FAJAR.CO.ID, PANGKEP-- Lewati ganasnya gelombang laut tiga hingga empat meter di perairan Selat Makassar. Begitu perjuangan untuk sampai ke Kecamatan Liukang Tangaya.
Jika petugas lain di daratan, dilengkapi fasilitas serba ada. Beda, bagi mereka yang ditugaskan hingga ke perbatasan Nusa Tenggara Barat (NTB). Belasan jam Bripka Stevy Candra Ponto bersama puluhan petugas lain melintas di perairan selat Makassar.
"Pengalaman pertama bertugas di pulau terluar. Medannya cukup berat sebab saat ini sudah peralihan musim.
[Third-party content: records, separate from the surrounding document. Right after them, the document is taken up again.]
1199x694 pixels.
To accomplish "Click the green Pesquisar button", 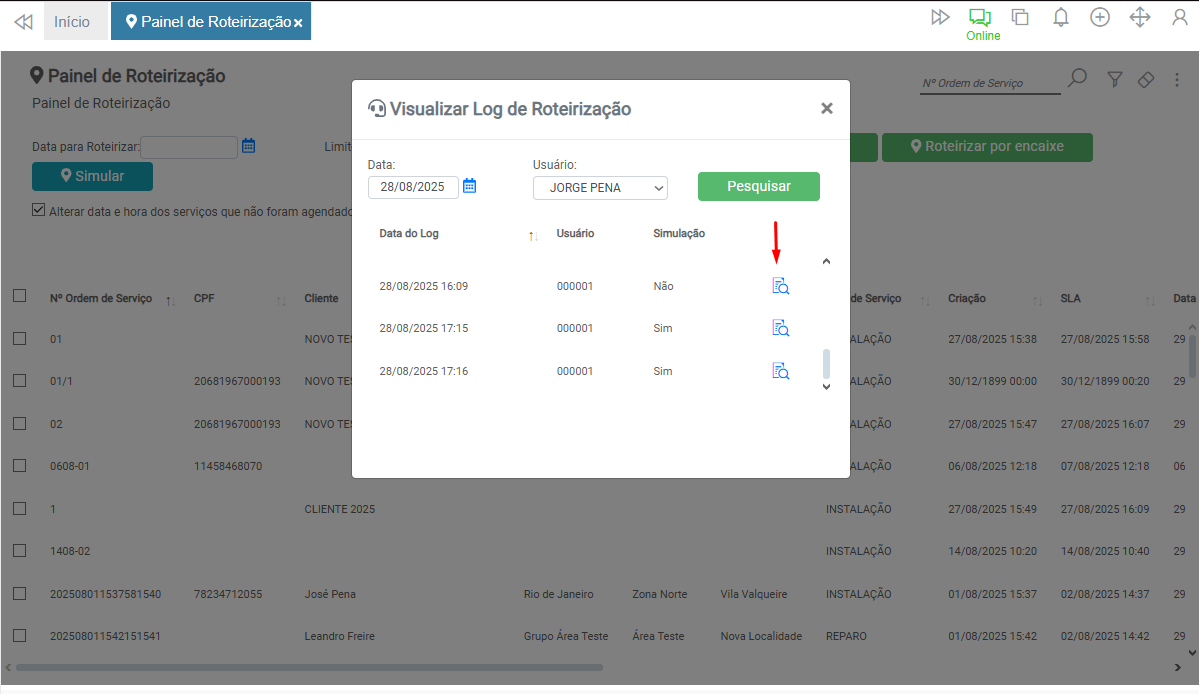I will 758,187.
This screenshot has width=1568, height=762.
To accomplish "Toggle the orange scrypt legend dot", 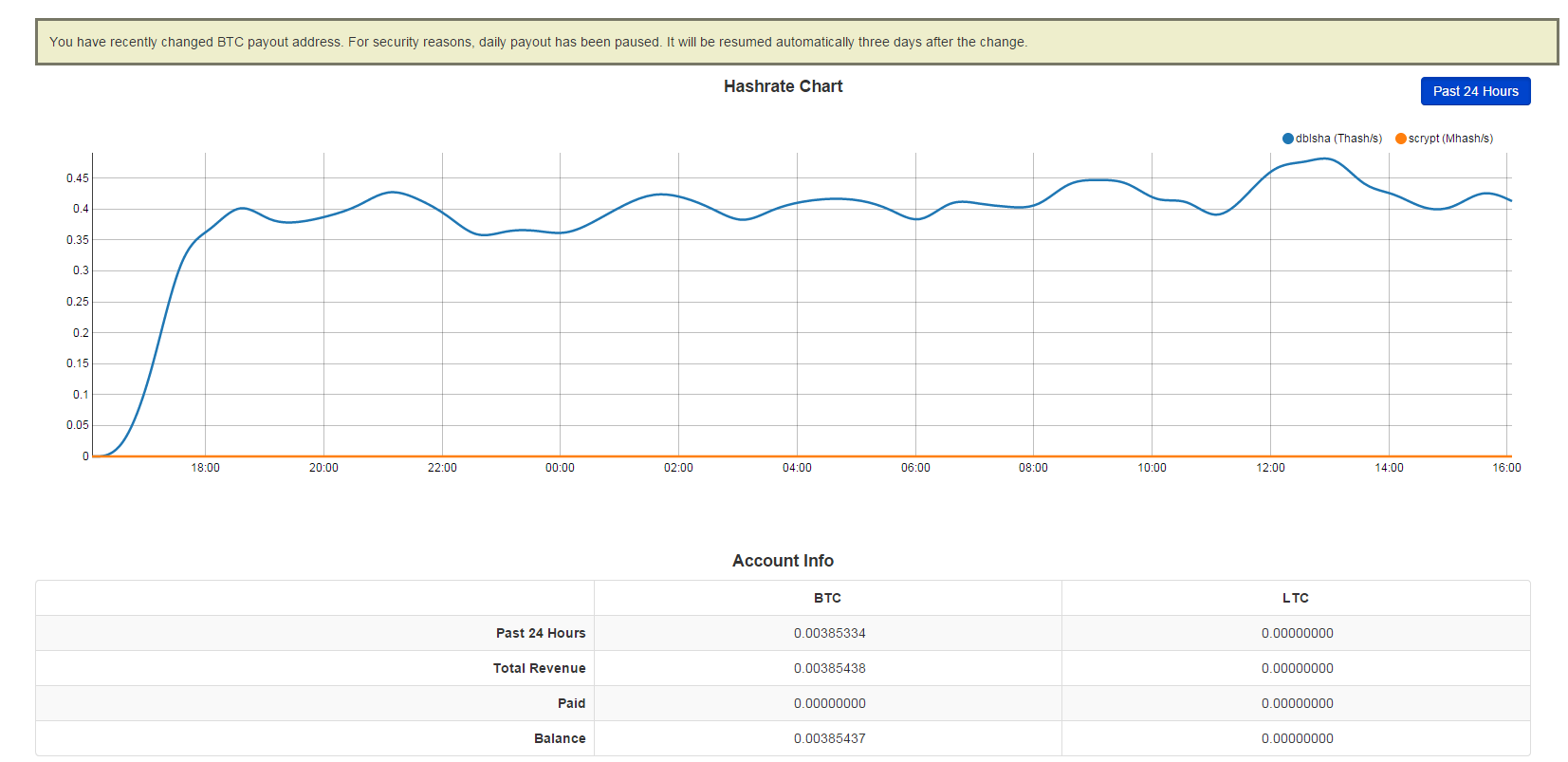I will (1400, 139).
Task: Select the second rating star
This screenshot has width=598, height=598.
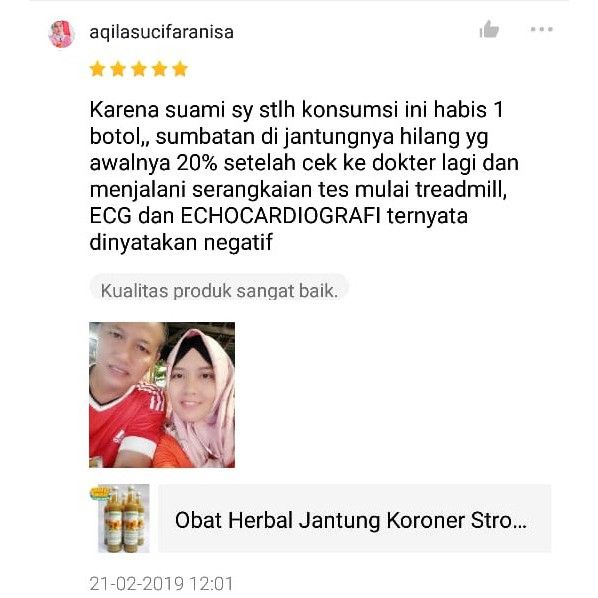Action: pyautogui.click(x=118, y=69)
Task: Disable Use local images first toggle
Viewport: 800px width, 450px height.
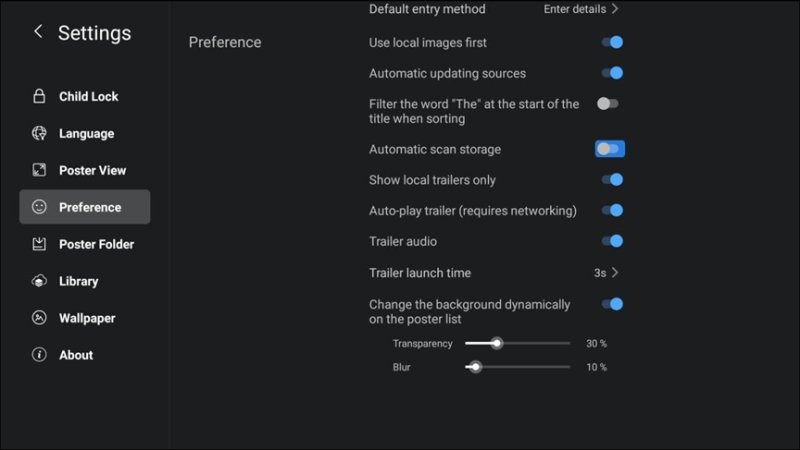Action: (x=612, y=42)
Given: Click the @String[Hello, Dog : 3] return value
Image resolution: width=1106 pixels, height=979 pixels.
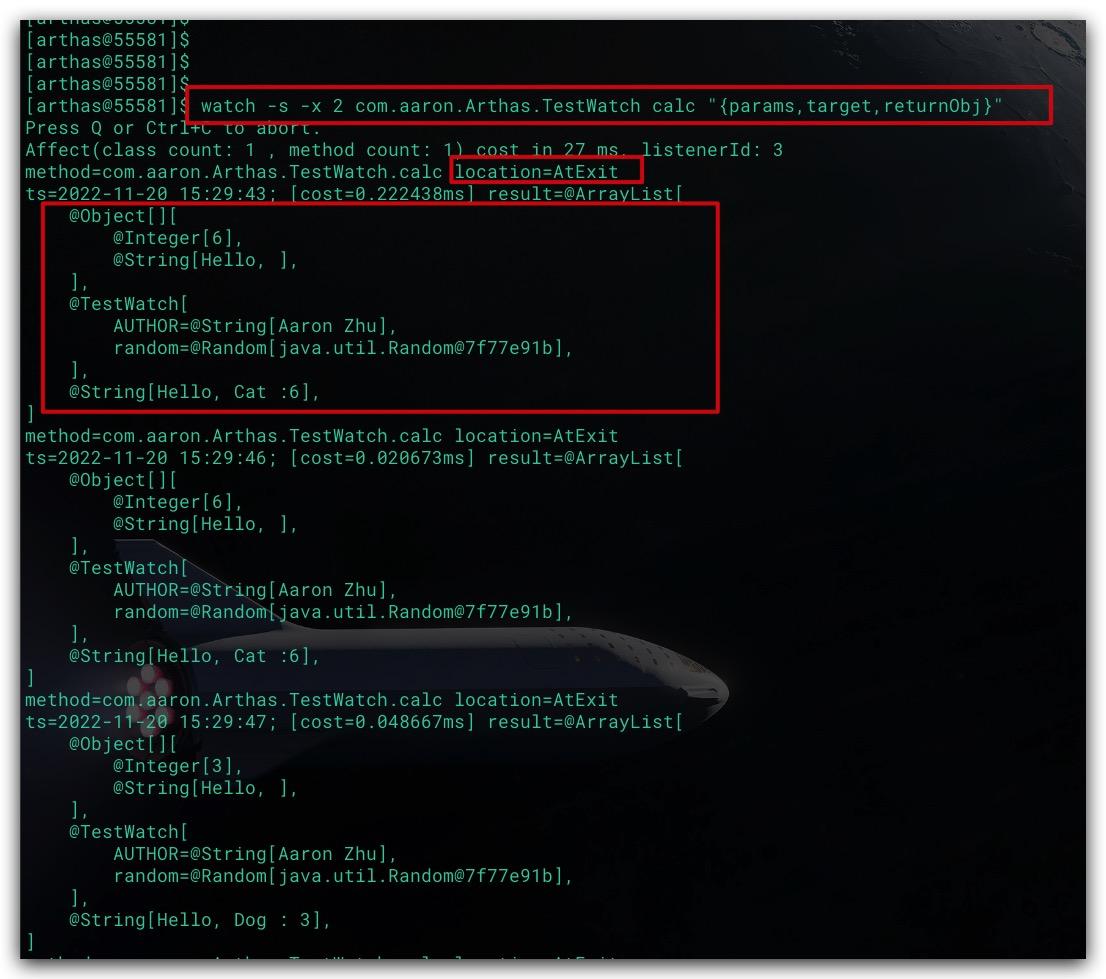Looking at the screenshot, I should click(x=200, y=920).
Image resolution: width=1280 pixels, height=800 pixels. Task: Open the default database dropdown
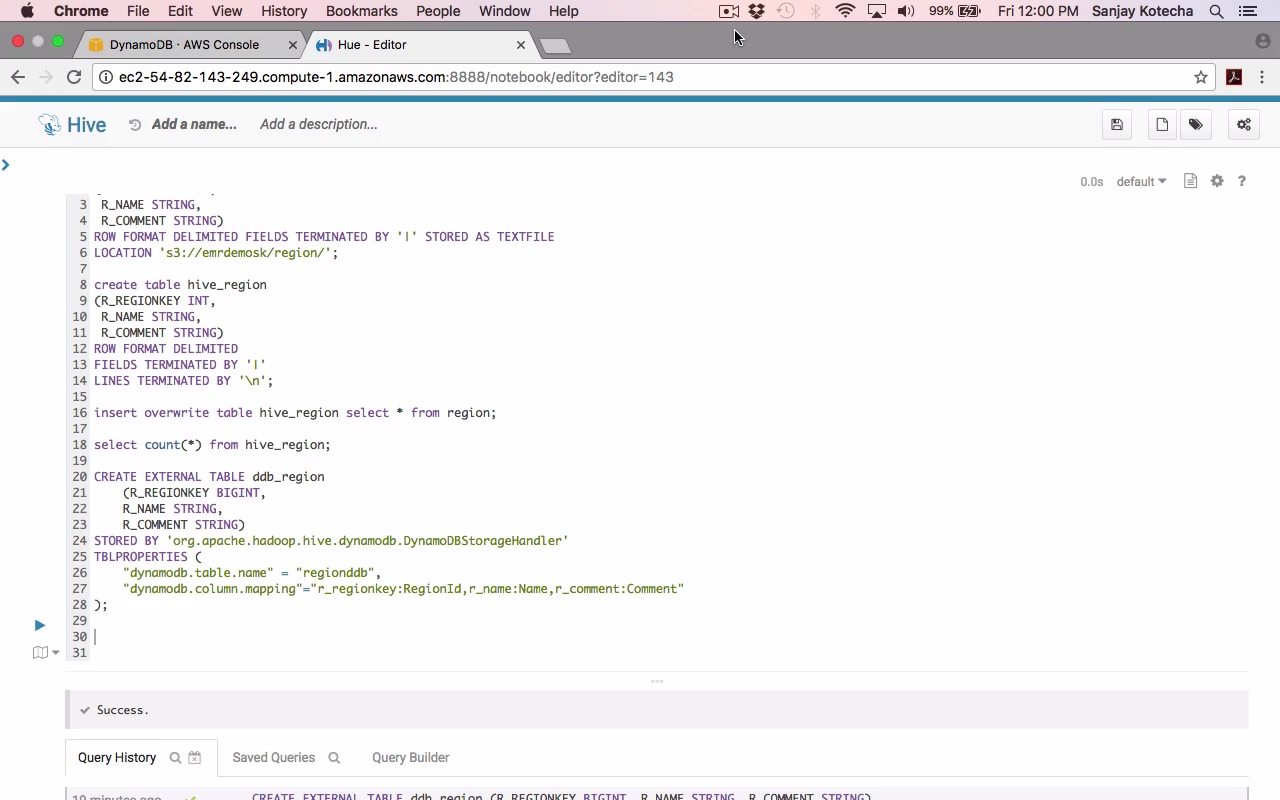pyautogui.click(x=1141, y=182)
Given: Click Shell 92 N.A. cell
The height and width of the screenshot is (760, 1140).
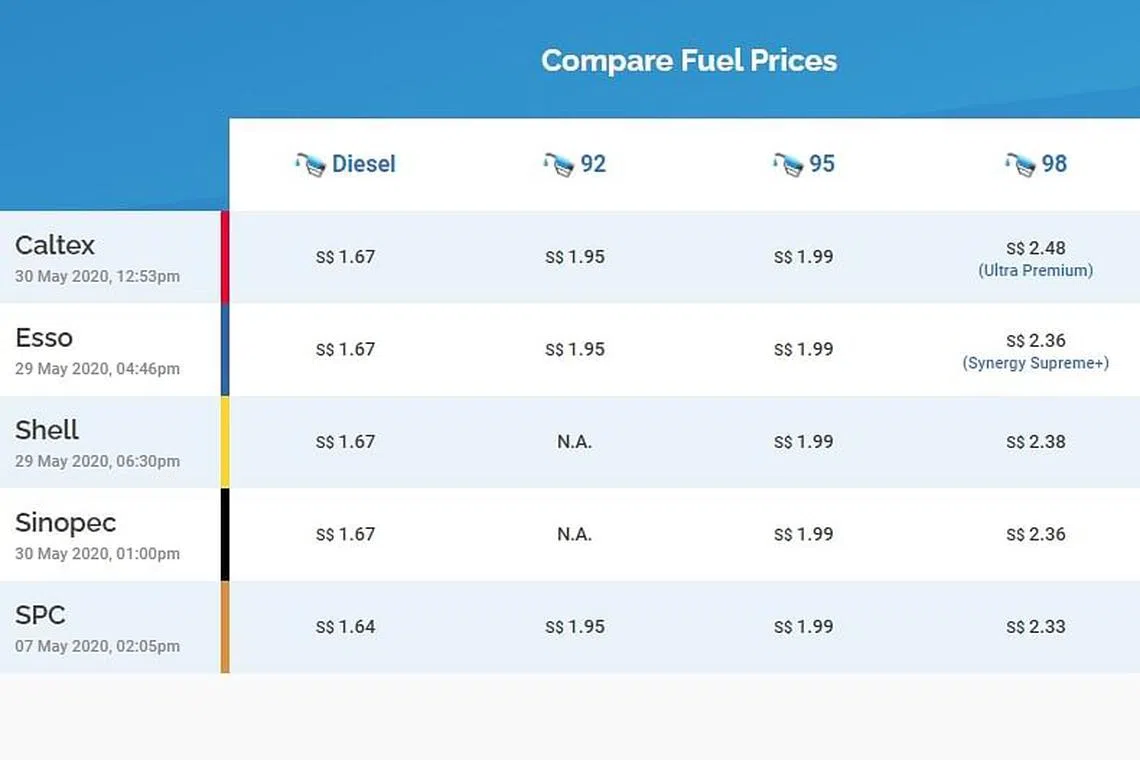Looking at the screenshot, I should pos(574,442).
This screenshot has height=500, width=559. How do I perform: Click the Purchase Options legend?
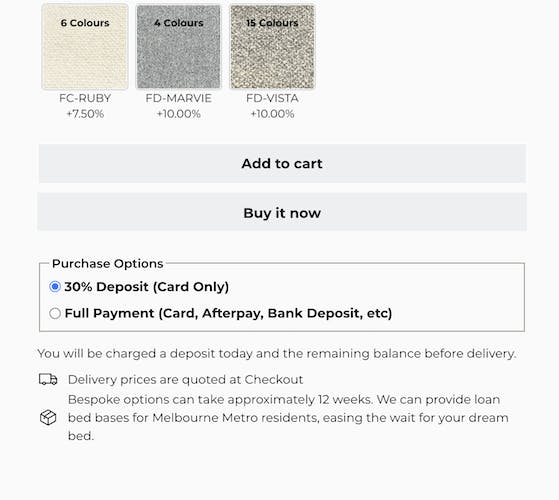click(x=107, y=264)
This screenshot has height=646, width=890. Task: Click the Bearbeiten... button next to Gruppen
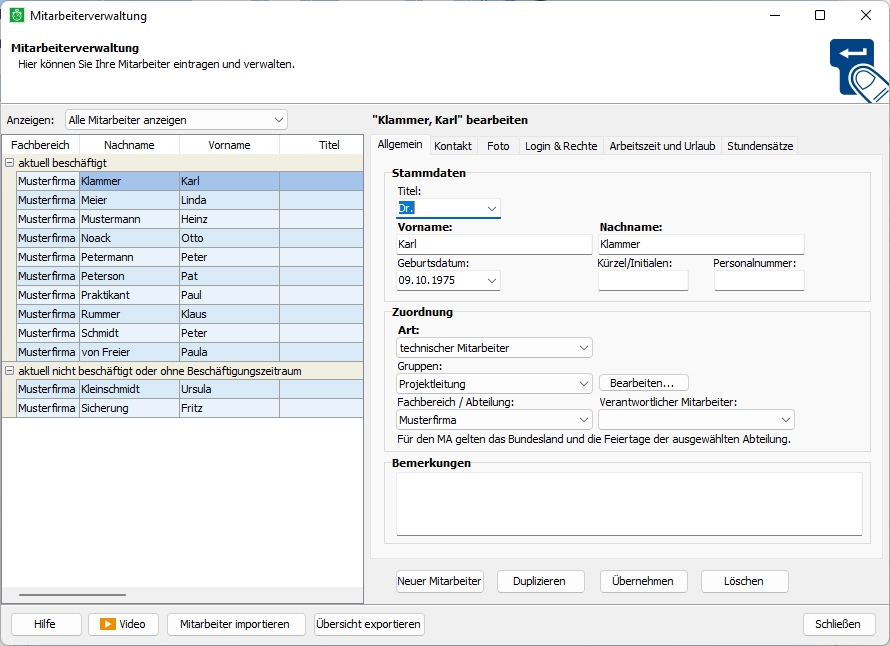coord(643,383)
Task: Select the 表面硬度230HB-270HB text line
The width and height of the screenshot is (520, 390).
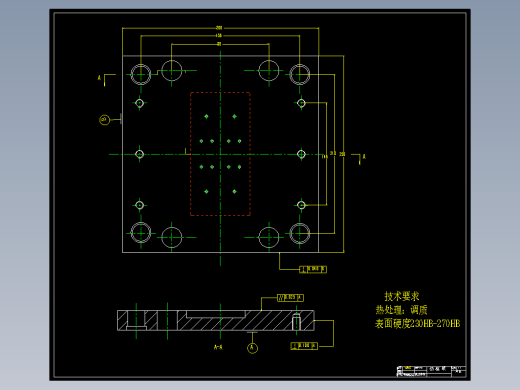Action: click(417, 323)
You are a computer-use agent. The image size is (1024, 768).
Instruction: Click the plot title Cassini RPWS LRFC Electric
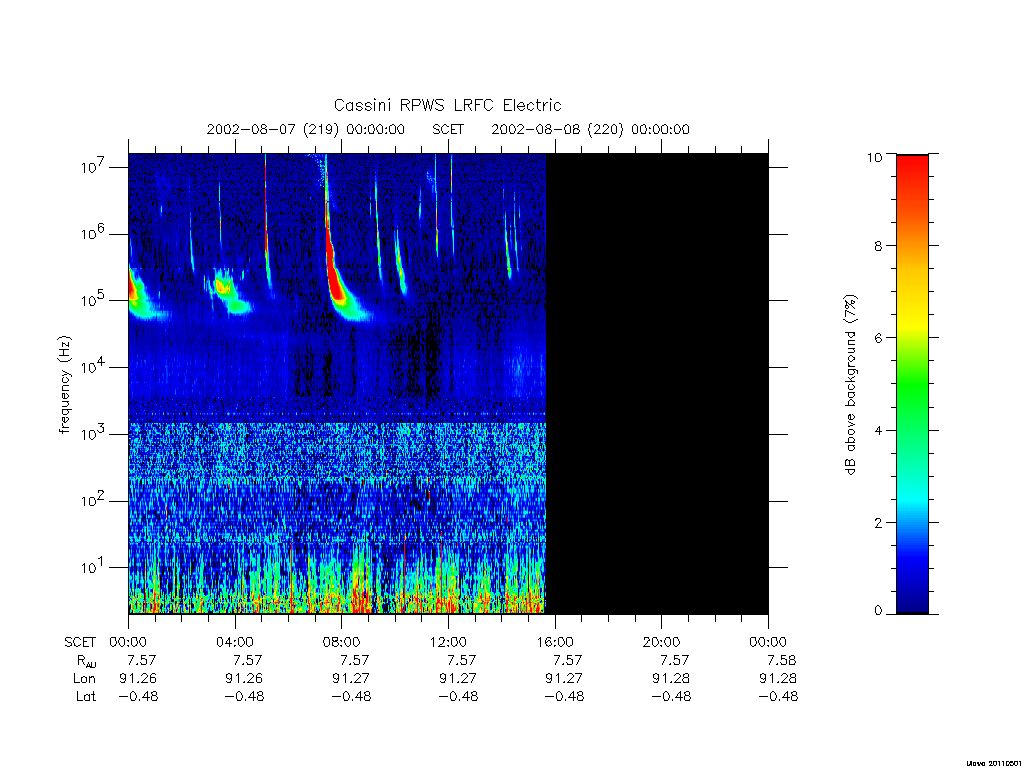click(447, 105)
Jadi kadang kita di laut lepas dapat gelombang sampai tiga meter, disertai hujan dan angin kencang," ucapnya.
15 jam diperlukan untuk sampai ke pulau tempatnya bertugas. Itu di Pulau Balo-baloang lompo, Desa Balo-baloang, Kecamatan Liukang Tangaya.
Saat hendak melaporkan perkembangan ataupun kejadian dari tempat tugasnya ia harus memanjat pohon kelapa.
Di sana jaringan telekomunikasi sangat terbatas. Tidak seperti para petugas yang ada di daratan. Bisa setiap saat komunikasi dengan penyelenggara dan pengamanan lain. Bagi mereka yang bertugas di pulau terluar. Butuh perjuangan agar dapat terhubung ke Ibu Kota Kabupaten Pangkep yang jaraknya ribuan mil itu.
"Harus manjat pohon kelapa untuk dapat jaringan telepon seluler. Butuh perjuangan untuk dapat tembus itu telpon ke darat. Kita sudah panjat pohon. Tetapi untung kalau jaringan lagi bagus. Tetapi kalau tidak kita turun lagi dari pohon," jelasnya.
Bripka Stevy sangat meraskaan betapa tertinggalnya masyarakat pulau terluar yang tidak dapat memantau perkembangan informasi saat ini.